Riots against COVID-19 restrictions in the Netherlands

The 2021 Dutch curfew riots (avondklokrellen) were a series of riots in the Netherlands that initiated as protests against the government's COVID-19 prevention measures and specifically the 21:00–4:30 curfew that was introduced on 23 January 2021. The police have described the riots as the worst in the country since the 1980 coronation riots.

==Background==

The proposal to introduce a nationwide curfew to curb the spread of the coronavirus disease 2019 (COVID-19) had been put on the table by the Outbreak Management Team (OMT) as early as September 2020, but did not gain the support of the House of Representatives at the time, because of its strong association with World War II.

Four months later, however, the measure was deemed necessary as the number of infections was not declining fast enough, despite the fact that the Netherlands had been in a full lockdown since 14 December 2020. Furthermore, the more transmissible B.1.1.7 variant of the virus continued to spread across the country, raising concerns for a potential "third wave" of infections.

Demissionary Prime Minister Mark Rutte announced his plan to introduce a 20:30–4:30 curfew at a press conference on 20 January 2021. On 21 January, a majority in the House of Representatives voted to support the proposal, after a motion to shorten the curfew to 21:00–4:30 had been adopted. The curfew would be in effect from 23 January to at least 10 February 2021. The curfew was lifted on 28 April 2021 and has not been reinstated since then.

Non-violent protests against the government's COVID-19 prevention measures had taken place on several occasions prior to the announcement of the curfew. However, on 24 January 2021, illegal demonstrations against the curfew in Amsterdam and Eindhoven escalated into violent riots in response to police interventions. Calls to riot were subsequently spread on social media, leading to riots in other places as well.

== Timeline ==

===23 January===
During the first night of the curfew, the police issued 3,600 fines for being outside after 21:00 without a valid reason. Anti-lockdown protesters gathered in Amersfoort, Rotterdam, IJmuiden and Stein to demonstrate.
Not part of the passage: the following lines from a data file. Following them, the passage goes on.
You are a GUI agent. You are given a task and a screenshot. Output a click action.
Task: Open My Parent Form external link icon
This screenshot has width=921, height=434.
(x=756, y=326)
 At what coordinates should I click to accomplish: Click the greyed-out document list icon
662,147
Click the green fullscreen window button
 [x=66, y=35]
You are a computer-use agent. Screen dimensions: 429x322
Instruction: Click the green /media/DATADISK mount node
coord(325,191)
On Urk, a former island in the province of Flevoland, groups of youths began to riot in protest against the curfew. The rioters vandalised police cars, and threw stones and fireworks at police officers. Later that evening, a COVID-19 testing site of the Municipal Health Service (GGD) was set on fire. Two suspects have subsequently been arrested.

===24 January===
On 24 January in the afternoon, hundreds of protesters gathered on Museumplein in Amsterdam, despite the fact that Mayor Femke Halsema, the chief police officer and the chief public prosecutor had prohibited the demonstration. The police used water cannons and police dogs to disperse the crowd, in response to which the protesters began throwing firework bombs towards police officers.

Similarly, in Eindhoven, rioters – who had come to the city centre to protest against the lockdown measures – attacked the police by throwing stones, golf balls, fireworks and knives. They also set vehicles on fire and looted a supermarket in the city's central station. According to ProRail, hundreds of thousands of euros in damage was inflicted to the railway station.
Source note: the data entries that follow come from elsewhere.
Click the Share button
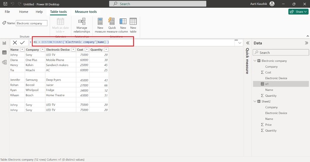310x162 pixels. pyautogui.click(x=298, y=12)
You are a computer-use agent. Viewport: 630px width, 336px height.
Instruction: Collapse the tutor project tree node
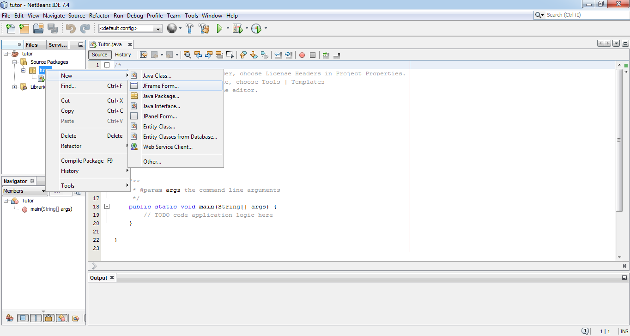(5, 53)

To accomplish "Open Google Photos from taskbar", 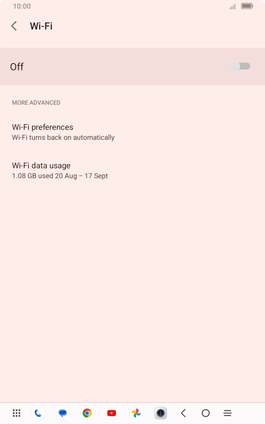I will tap(136, 413).
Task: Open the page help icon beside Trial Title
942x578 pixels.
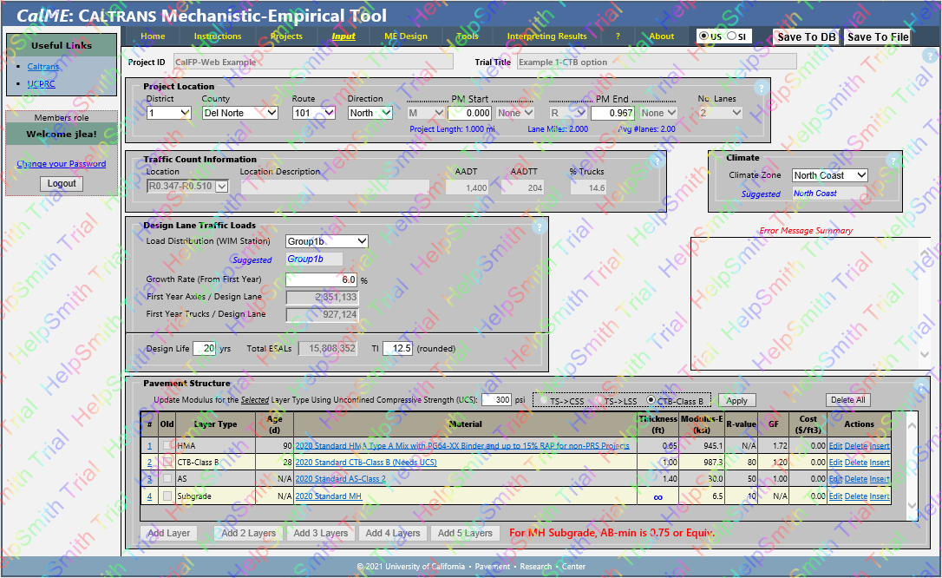Action: tap(930, 56)
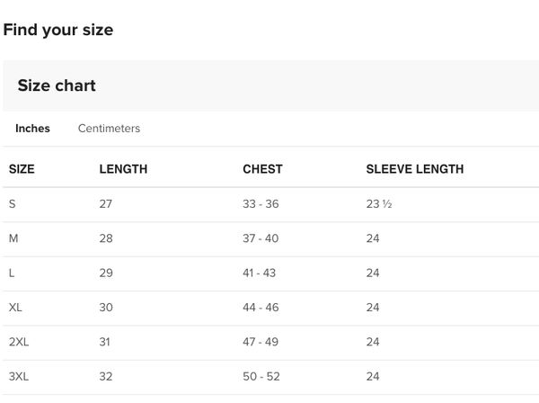This screenshot has height=403, width=539.
Task: Select the 2XL size row label
Action: [19, 342]
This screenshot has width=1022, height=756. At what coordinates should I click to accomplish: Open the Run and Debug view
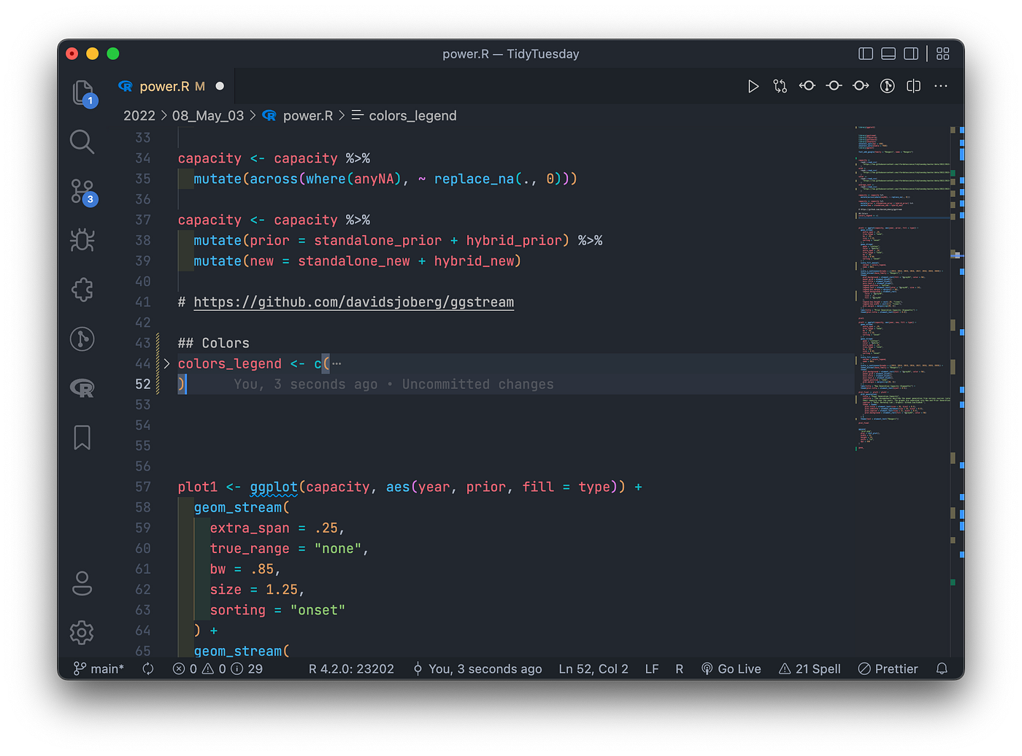click(82, 240)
In the evening, riots also took place in Enschede, Helmond, Roermond, The Hague, Tilburg and Venlo. In Enschede, rioters attempted to break the windows of the local hospital, Medisch Spectrum Twente. More than 300 people were arrested.

===25 January===
150 people were arrested during the night from 25 to 26 January in Amsterdam and Rotterdam. Shops were looted and vandalized. The cities of Den Bosch, Zwolle, Amersfoort, Alkmaar, Hoorn, Gouda, Haarlem, and Veenendaal experienced troubles, including cars being burned and police attacked with stones.

===26 January===
Den Bosch, Sittard-Geleen, Stein and Capelle aan den IJssel issued an emergency decree for the upcoming night. Beek and Echt-Susteren will have an emergency decree until the 10th of February, which will allow the police to do stop-and-frisk without reason. Zwolle declared an emergency order, which is one step below an emergency decree in Dutch law. Dutch police designated Den Bosch, Almelo en Haarlem as potential hotspots. The Ikazia Hospital in Rotterdam also advised its patients not to come during the evening hours, as police designated the nearby Zuidplein as a potential hotspot.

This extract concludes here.